This certainly holds true for Louisiana, which ranks among the worst states in the country for poverty rate, educational levels, income inequality, pollution, and many measures of health and well-being. And yet the majority of its citizens seem staunchly opposed to many government efforts to alleviate such conditions. Instead they support low-tax, low-regulation policies that seem to work to the main benefit of a wealthy minority.
Hochschild reviews some of the previous efforts to resolve the paradox and finds them unsatisfying. For example, in What’s the Matter with Kansas, Thomas Frank suggested that wealthy conservatives trick people into voting conservative by using social issues like abortion and gay marriage as bait. Hochschild thinks it is too simple to regard people as gullible and misled, without considering how their votes express their deep convictions.
For Alec MacGillis in “Who Turned My Blue State Red,” it’s more a matter of who votes. The people who most need government assistance don’t vote enough, while the people who need it less vote against it. Hochschild’s hunch is that the paradox goes deeper.

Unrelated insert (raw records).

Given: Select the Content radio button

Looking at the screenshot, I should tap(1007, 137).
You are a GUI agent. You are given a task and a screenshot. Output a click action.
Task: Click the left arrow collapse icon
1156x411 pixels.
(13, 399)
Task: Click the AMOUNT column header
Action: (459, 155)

People really do vote against their own self-interest–at least economic self-interest–because of their deep emotional commitments.

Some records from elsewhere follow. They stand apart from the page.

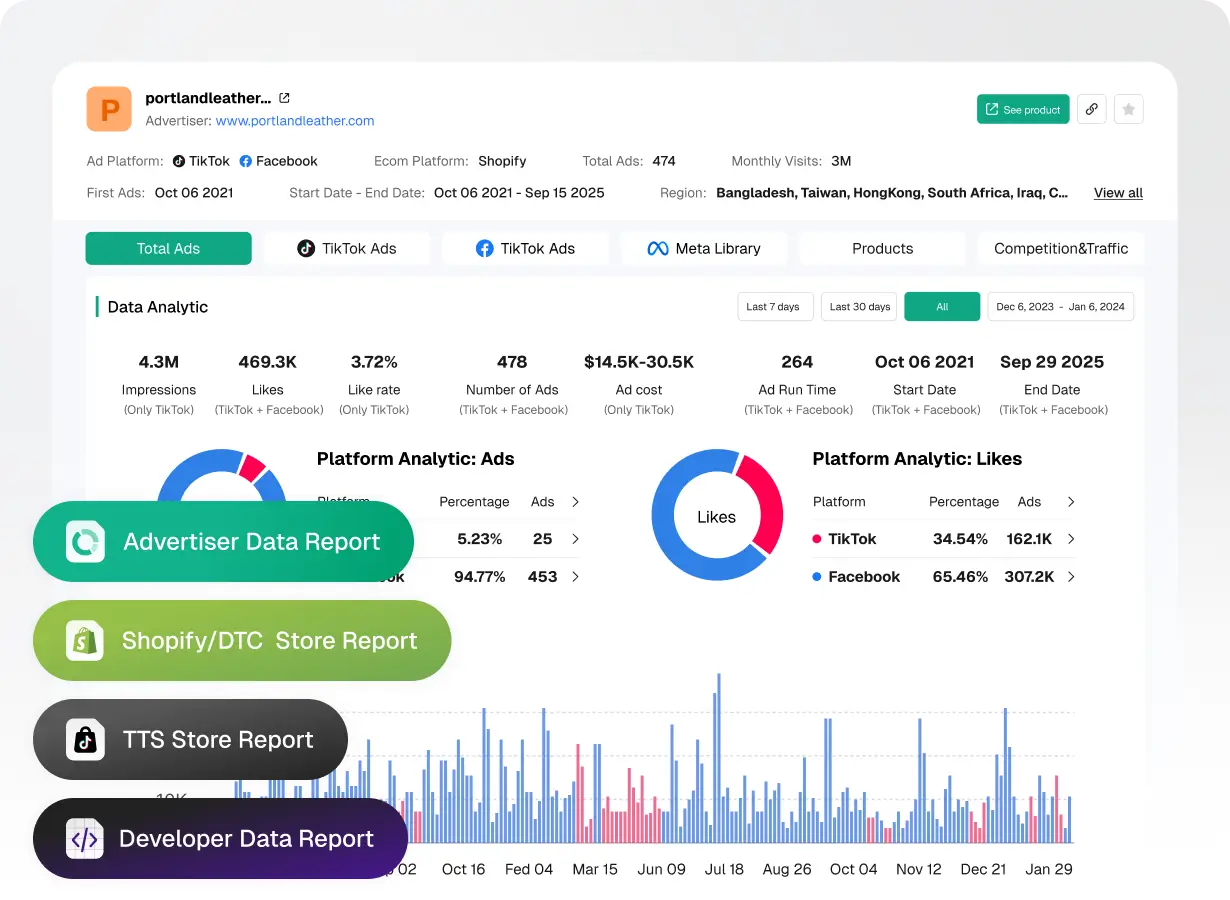Open the Competition&Traffic tab
This screenshot has width=1230, height=900.
tap(1061, 248)
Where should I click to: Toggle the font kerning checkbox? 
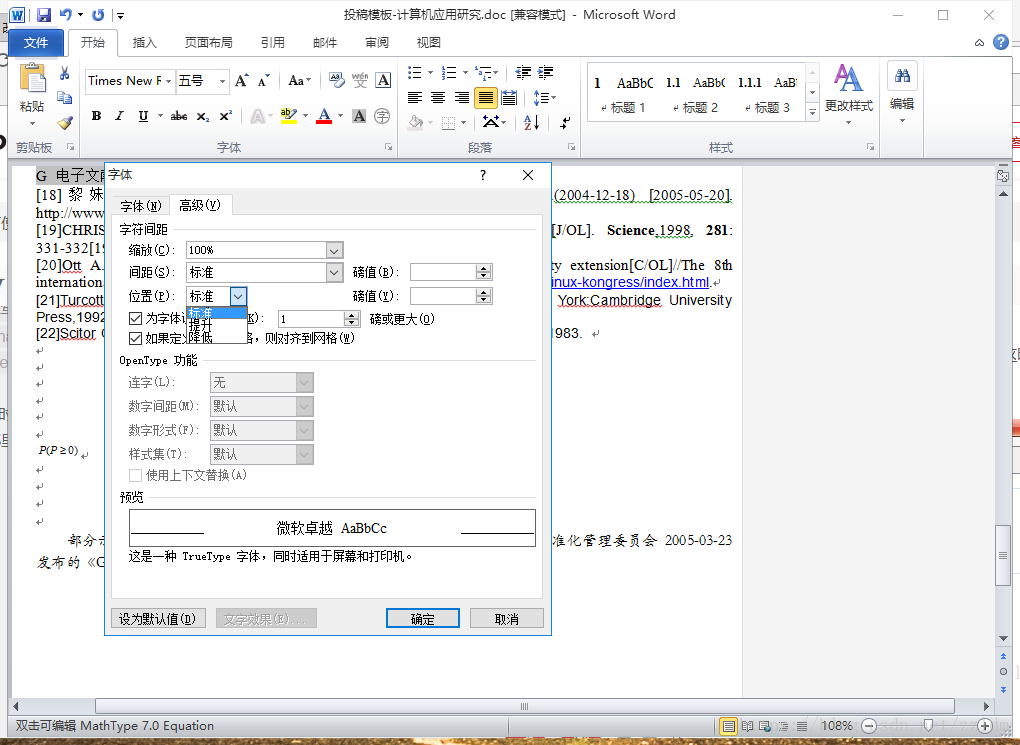pos(136,318)
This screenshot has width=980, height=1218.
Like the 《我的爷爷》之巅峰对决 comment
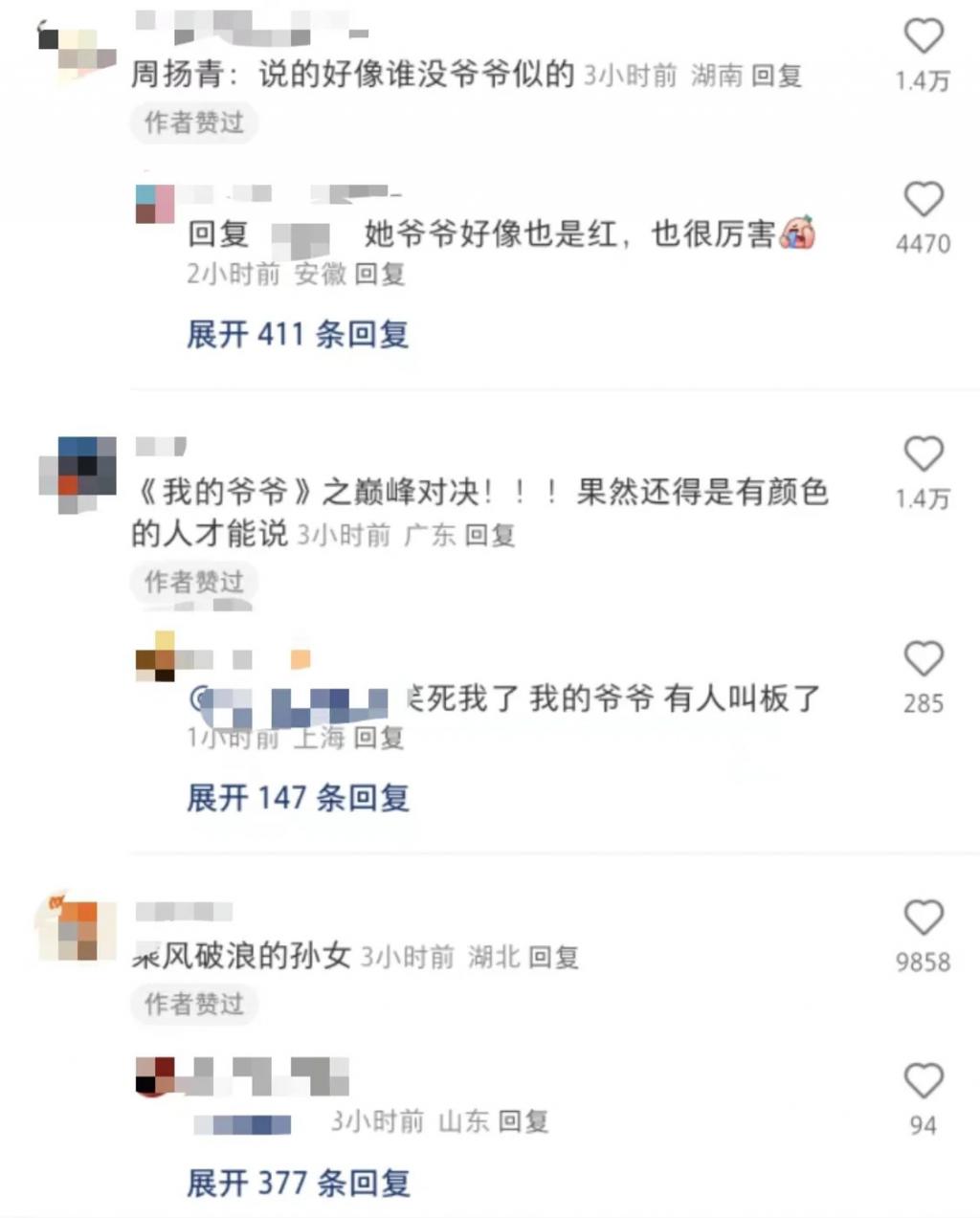pos(924,454)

Hochschild believed that the way to test her hunch against MacGillis’s was to study an issue that affected everybody in a state, even the affluent, and “to show they don’t want government help for that either.” The issue she needed was all around her in Louisiana, since “Lake Charles had become ground zero for production of American petrochemicals.” Now the paradox took the form of great pollution on the one hand, and great resistance to regulating polluters on the other. Many of the author’s subjects had experienced firsthand the terrible toll that hazardous waste disposal and other environmental problems were taking on their families and communities; yet they continued to support anti-environmentalist candidates.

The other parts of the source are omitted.